## The task
Copy the lines of the listing below, from the line with "Given: Click the green" up to and including the line with "Given: Select the 楼梯间 label", without changing anything in them.

(Position data for words and items)
↓↓↓

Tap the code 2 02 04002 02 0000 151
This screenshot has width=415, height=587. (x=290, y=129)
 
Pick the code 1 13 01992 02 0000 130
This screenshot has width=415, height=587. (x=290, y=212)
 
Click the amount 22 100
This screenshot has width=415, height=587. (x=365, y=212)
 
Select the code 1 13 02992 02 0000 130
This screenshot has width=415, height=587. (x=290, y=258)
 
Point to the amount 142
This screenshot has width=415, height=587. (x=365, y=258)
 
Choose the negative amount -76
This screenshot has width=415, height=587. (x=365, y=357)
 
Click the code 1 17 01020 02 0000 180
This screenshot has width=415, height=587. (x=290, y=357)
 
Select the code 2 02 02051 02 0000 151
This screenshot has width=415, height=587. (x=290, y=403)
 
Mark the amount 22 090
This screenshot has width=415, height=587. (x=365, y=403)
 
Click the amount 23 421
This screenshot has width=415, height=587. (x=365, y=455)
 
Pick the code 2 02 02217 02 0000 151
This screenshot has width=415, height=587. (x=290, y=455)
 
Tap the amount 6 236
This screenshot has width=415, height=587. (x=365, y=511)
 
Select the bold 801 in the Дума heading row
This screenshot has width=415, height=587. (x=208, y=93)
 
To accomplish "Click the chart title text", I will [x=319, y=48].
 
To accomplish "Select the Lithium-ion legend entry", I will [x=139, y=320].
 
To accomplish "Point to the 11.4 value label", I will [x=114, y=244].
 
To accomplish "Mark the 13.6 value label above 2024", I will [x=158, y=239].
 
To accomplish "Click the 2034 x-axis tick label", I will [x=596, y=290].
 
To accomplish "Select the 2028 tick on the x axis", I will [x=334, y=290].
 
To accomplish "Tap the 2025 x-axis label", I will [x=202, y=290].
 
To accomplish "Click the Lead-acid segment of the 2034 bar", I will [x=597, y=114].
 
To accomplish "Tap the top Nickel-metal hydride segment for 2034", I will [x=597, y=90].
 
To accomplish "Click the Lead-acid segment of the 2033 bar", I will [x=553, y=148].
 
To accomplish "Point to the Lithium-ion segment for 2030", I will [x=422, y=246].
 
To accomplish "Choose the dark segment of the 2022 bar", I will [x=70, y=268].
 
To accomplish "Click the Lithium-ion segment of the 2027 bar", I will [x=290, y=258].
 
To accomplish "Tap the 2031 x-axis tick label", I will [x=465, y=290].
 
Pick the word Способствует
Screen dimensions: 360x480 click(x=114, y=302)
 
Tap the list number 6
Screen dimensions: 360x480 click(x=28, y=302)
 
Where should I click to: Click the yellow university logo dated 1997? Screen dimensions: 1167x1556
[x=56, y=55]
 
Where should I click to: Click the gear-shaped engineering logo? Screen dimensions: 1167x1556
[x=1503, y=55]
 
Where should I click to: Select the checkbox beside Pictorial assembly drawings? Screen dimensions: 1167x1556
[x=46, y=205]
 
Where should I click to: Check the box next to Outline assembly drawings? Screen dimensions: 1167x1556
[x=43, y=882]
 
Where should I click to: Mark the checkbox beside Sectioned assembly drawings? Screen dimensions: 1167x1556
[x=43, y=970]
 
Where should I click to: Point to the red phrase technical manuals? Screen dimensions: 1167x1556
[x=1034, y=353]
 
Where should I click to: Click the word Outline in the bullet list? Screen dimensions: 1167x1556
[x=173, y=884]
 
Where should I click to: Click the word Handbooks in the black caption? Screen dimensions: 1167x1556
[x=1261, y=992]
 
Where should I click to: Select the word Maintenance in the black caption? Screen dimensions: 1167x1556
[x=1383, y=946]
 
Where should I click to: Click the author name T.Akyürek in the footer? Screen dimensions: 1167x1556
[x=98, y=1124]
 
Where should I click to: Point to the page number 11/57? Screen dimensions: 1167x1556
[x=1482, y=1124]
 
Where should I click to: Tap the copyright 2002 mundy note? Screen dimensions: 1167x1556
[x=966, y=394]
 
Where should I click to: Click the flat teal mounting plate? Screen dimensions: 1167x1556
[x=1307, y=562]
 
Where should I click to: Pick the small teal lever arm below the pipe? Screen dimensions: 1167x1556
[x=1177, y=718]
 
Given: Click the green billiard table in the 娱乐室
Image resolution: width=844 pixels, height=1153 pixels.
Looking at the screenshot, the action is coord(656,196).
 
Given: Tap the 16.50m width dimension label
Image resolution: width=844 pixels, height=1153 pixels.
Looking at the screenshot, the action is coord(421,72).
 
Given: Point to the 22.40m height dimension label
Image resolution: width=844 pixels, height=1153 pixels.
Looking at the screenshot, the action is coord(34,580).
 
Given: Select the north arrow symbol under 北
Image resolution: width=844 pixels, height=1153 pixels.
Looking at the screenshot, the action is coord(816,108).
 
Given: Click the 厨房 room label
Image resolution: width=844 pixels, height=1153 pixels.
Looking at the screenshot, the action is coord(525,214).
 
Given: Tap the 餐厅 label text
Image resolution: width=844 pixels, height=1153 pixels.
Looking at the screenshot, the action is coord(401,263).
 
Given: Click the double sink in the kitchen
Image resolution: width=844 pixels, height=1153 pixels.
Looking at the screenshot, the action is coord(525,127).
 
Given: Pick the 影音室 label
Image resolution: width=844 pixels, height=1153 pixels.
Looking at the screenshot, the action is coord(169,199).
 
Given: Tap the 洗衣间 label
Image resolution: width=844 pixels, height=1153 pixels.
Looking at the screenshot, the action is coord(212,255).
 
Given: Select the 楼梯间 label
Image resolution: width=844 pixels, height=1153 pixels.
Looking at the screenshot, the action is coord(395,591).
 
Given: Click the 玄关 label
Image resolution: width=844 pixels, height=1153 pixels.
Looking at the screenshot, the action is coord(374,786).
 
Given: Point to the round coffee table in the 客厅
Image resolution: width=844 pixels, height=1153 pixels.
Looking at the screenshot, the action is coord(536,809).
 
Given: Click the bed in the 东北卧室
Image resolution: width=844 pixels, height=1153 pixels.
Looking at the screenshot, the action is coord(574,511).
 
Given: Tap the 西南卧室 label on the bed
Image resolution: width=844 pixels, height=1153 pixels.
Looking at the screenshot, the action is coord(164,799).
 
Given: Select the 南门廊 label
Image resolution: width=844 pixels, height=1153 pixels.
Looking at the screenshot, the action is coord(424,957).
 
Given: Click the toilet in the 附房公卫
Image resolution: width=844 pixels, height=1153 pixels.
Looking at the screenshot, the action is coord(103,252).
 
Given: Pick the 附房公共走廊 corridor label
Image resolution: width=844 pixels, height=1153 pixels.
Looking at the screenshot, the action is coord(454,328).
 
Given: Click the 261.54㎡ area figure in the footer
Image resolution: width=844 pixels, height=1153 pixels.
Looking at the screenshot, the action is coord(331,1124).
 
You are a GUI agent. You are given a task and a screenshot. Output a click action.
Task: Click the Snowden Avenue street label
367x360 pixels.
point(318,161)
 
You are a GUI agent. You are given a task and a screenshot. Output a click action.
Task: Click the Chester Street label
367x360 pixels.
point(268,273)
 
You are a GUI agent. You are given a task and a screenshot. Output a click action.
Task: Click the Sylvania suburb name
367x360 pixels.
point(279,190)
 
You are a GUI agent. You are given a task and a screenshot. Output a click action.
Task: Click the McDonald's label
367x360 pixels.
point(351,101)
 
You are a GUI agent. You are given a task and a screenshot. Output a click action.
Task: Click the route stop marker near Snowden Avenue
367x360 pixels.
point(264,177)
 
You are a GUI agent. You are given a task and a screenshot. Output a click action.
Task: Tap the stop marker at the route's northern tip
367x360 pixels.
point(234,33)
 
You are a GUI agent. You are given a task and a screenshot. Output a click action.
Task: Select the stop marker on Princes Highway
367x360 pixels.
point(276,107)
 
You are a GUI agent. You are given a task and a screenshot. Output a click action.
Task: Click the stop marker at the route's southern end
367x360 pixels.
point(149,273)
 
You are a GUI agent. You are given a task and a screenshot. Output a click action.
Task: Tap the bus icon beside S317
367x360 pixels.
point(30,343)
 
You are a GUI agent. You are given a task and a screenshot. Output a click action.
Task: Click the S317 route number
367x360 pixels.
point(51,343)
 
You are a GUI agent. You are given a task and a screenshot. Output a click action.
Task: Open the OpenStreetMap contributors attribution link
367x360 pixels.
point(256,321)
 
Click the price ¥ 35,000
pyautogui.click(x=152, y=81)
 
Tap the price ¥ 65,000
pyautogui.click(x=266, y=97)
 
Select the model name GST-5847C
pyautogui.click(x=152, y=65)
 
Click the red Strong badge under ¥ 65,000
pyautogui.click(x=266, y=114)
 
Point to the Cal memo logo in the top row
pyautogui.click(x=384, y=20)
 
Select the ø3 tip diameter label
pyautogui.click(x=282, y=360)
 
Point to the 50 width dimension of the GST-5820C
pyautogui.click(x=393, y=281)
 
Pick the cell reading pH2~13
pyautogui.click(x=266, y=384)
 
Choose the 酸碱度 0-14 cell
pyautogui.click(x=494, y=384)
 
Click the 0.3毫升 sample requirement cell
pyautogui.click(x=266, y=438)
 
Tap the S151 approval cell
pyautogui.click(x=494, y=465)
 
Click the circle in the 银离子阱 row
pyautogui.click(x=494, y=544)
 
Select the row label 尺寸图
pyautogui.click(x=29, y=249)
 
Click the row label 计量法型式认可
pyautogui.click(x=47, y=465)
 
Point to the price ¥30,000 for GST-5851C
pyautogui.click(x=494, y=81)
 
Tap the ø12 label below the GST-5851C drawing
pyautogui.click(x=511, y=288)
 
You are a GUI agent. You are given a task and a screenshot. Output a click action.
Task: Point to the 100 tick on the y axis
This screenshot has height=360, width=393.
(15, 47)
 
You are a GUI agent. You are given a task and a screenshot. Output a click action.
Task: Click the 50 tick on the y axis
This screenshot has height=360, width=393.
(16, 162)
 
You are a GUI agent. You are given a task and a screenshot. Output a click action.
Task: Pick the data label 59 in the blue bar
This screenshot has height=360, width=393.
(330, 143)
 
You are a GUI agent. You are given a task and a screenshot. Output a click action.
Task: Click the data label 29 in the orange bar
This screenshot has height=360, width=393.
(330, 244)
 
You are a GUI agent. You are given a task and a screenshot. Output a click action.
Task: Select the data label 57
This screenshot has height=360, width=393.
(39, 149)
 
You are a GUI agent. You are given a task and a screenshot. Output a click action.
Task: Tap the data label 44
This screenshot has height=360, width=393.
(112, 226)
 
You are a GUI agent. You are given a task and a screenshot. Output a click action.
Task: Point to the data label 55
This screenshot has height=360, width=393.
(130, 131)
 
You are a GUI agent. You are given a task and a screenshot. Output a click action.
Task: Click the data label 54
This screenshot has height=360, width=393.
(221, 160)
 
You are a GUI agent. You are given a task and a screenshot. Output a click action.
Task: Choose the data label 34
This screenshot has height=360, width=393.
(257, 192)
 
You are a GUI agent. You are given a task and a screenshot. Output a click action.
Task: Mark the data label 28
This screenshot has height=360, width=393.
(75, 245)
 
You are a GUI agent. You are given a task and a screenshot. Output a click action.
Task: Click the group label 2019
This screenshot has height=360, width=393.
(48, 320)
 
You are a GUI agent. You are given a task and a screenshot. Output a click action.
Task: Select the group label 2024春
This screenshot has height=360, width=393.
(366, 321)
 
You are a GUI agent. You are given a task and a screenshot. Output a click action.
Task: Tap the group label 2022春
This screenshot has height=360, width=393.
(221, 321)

↑↑↑

## Answer for this exercise
Given: Click the green billiard table in the 娱乐室
Image resolution: width=844 pixels, height=1153 pixels.
Looking at the screenshot, the action is coord(656,196).
 
Given: Tap the 16.50m width dimension label
Image resolution: width=844 pixels, height=1153 pixels.
Looking at the screenshot, the action is coord(421,72).
 
Given: Point to the 22.40m height dimension label
Image resolution: width=844 pixels, height=1153 pixels.
Looking at the screenshot, the action is coord(34,580).
 
Given: Select the north arrow symbol under 北
Image resolution: width=844 pixels, height=1153 pixels.
Looking at the screenshot, the action is coord(816,108).
 
Given: Click the 厨房 room label
Image resolution: width=844 pixels, height=1153 pixels.
Looking at the screenshot, the action is coord(525,214).
 
Given: Tap the 餐厅 label text
Image resolution: width=844 pixels, height=1153 pixels.
Looking at the screenshot, the action is coord(401,263).
 
Given: Click the double sink in the kitchen
Image resolution: width=844 pixels, height=1153 pixels.
Looking at the screenshot, the action is coord(525,127).
 
Given: Pick the 影音室 label
Image resolution: width=844 pixels, height=1153 pixels.
Looking at the screenshot, the action is coord(169,199).
 
Given: Tap the 洗衣间 label
Image resolution: width=844 pixels, height=1153 pixels.
Looking at the screenshot, the action is coord(212,255).
 
Given: Select the 楼梯间 label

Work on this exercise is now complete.